I applaud Arlington Public Schools’ (APS) recent announcement that it plans to defer consideration of Lubber Run Park as the site for a new school. Construction of new schools on parkland should be permanently ruled out, since Arlington has lost too much green space already. However, the prospect of tearing down the existing historic Wilson School to make way for a 1,300 seat secondary school in an already congested Rosslyn neighborhood, strikes me as bizarre. Wilson School should be preserved and renovated as an elementary school, the way it was designed.
Also I’m concerned about the April 23 More Seats for Students presentation’s counter-intuitive claim that “new construction options are more cost effective than renovations/additions by about $30,000,000.” That’s like telling a homeowner that it’s cheaper to tear down his existing house and build new rather than construct an addition to his home. Yet this assumption governs how APS is going to increase classroom capacity over the next five years.
APS ought to explain to County Board and the taxpayers how the estimates for new school construction were derived. County Board and APS ought to review the methodology employed to develop these numbers. Otherwise taxpayers have no way of knowing whether they are getting the best value for their dollar.
Moreover I’m concerned that the presentation makes no mention of how modular design techniques might reduce the cost of new school construction. Alexandria City Public Schools (ACPS) emphasizes modular design. A recent PowerPoint presentation available on the web indicates that ACPS is adding more classrooms at a lower estimated cost than APS.
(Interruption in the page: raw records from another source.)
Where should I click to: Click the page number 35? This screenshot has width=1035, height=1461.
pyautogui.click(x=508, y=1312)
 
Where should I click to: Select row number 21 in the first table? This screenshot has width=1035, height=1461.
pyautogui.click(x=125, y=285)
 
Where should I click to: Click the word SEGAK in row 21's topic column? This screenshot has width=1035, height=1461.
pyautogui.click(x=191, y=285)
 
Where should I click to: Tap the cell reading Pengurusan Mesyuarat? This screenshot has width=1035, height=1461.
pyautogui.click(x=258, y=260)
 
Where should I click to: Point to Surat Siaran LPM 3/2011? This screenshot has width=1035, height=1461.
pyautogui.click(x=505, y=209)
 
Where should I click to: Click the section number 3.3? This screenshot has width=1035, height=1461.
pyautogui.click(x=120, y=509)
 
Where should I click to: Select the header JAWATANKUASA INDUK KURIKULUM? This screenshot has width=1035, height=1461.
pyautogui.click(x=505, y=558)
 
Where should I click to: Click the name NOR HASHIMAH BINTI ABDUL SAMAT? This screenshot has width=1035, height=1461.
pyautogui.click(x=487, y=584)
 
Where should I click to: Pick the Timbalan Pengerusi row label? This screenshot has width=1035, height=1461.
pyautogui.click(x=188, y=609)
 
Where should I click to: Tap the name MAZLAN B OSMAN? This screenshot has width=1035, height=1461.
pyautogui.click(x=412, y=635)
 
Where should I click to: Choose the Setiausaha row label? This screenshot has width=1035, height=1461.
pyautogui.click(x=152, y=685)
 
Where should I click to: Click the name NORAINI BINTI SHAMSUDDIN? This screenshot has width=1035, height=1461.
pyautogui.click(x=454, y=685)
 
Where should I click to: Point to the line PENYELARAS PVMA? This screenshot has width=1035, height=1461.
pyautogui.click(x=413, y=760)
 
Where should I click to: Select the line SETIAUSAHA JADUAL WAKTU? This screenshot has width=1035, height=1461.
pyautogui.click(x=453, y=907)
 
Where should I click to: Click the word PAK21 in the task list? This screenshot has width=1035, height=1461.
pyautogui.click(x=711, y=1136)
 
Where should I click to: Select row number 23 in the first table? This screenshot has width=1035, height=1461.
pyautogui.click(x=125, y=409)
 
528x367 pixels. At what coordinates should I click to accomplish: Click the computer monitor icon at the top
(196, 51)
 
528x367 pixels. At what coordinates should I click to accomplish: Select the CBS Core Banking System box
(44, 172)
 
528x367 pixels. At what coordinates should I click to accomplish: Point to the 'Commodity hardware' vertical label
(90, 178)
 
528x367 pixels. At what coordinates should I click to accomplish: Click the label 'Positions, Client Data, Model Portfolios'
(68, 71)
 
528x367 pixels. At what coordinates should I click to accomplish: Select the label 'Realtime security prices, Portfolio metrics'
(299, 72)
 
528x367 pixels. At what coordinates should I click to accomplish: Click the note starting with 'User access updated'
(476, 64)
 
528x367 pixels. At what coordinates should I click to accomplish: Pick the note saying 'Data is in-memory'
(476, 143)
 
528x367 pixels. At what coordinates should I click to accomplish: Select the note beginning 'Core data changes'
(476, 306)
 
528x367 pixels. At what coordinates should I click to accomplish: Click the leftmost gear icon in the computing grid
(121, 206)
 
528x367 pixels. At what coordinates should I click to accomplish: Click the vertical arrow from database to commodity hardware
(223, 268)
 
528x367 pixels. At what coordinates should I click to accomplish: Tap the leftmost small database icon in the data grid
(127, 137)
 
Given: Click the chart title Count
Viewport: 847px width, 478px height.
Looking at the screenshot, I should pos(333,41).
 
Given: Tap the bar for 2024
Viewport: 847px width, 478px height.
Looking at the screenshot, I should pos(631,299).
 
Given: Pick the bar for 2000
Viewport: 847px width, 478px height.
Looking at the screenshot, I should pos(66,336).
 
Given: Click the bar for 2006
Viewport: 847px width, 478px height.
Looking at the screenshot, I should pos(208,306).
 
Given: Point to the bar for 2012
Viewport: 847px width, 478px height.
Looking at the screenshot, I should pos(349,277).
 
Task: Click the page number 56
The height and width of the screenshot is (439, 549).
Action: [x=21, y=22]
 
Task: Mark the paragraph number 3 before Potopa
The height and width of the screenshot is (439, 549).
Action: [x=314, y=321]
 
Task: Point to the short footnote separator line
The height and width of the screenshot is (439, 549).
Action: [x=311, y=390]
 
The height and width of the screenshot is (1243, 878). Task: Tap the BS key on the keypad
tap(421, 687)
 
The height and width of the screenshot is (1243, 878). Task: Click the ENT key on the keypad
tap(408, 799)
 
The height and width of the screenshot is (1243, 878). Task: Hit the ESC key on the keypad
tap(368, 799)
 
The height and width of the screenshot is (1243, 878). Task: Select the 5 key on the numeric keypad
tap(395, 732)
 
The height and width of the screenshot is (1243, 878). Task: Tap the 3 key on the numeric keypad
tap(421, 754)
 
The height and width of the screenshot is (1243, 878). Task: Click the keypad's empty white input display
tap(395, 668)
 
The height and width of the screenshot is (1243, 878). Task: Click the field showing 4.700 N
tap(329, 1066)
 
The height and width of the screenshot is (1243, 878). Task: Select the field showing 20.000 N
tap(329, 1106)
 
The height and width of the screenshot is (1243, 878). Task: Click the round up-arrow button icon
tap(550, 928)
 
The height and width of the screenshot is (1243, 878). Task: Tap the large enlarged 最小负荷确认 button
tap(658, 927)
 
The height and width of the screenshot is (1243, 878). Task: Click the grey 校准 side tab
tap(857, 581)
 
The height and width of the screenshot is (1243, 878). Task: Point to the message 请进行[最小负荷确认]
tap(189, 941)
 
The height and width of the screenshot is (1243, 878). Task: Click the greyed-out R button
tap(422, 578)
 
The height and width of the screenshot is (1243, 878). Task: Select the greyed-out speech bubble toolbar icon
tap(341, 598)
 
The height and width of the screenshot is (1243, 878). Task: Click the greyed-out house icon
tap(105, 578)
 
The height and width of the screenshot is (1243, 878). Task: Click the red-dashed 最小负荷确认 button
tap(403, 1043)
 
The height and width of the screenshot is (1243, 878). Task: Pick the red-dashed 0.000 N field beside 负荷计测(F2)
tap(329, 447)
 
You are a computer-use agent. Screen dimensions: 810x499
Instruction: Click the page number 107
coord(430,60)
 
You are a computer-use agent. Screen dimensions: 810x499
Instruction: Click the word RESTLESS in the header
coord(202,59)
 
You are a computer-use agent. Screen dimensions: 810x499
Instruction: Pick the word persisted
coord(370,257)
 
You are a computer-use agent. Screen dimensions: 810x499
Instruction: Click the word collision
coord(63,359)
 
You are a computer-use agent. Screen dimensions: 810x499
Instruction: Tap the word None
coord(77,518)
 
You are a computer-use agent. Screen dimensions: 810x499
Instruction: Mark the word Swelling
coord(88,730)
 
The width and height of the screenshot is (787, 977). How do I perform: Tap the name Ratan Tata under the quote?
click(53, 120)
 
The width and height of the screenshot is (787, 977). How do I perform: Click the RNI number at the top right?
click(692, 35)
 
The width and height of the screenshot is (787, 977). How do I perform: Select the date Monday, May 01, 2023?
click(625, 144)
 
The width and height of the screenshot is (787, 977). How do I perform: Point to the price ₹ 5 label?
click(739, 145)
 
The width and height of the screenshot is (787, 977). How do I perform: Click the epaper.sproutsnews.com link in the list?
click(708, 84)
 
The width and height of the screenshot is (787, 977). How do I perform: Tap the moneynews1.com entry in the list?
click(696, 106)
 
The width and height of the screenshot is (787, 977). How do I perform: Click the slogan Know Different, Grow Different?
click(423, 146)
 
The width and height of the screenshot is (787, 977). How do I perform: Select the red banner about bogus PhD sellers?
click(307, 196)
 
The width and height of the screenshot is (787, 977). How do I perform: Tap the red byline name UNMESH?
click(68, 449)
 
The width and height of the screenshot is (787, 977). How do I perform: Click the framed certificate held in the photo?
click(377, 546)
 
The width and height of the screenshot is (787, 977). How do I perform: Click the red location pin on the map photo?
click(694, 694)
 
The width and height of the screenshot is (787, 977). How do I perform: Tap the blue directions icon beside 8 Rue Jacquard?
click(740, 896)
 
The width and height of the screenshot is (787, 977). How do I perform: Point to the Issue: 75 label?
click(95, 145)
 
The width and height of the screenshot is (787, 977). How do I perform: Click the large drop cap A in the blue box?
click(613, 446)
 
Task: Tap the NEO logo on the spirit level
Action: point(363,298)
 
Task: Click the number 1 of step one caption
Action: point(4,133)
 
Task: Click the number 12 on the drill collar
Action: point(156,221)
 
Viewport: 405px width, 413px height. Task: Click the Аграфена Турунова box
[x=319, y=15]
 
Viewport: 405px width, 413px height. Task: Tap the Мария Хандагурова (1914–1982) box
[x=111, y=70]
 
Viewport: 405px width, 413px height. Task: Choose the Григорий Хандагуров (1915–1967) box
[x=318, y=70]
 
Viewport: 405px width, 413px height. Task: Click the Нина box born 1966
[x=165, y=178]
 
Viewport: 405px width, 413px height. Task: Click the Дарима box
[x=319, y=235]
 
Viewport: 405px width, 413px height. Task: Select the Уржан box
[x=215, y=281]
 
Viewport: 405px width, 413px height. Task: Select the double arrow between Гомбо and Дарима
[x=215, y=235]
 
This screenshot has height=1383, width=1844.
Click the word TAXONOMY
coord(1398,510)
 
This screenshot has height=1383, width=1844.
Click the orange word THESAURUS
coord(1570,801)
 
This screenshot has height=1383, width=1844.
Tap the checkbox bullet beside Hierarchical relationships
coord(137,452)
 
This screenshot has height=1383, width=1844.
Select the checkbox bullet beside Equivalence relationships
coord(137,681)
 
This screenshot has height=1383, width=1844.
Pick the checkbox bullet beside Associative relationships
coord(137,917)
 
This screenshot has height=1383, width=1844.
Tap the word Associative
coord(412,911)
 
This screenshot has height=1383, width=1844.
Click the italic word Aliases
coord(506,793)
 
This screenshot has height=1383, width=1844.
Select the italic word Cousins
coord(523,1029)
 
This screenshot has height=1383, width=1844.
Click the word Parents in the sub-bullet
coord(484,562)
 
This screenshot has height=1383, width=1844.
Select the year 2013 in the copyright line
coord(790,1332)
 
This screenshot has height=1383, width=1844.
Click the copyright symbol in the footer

APS needs to follow Alexandria’s example and trim its capital budget. The 2014 Washington Area Boards of Education (WABE) Guide indicates that APS spends $5,000 more per pupil than Fairfax County ($18,880 v $13,472). Yet Fairfax County’s Thomas Jefferson High is the 4th ranked high school in the nation and the top school in Virginia.
Also its dropout rate is lower and on time graduation rate higher. So clearly Fairfax County residents are getting more for their education dollar than Arlington residents.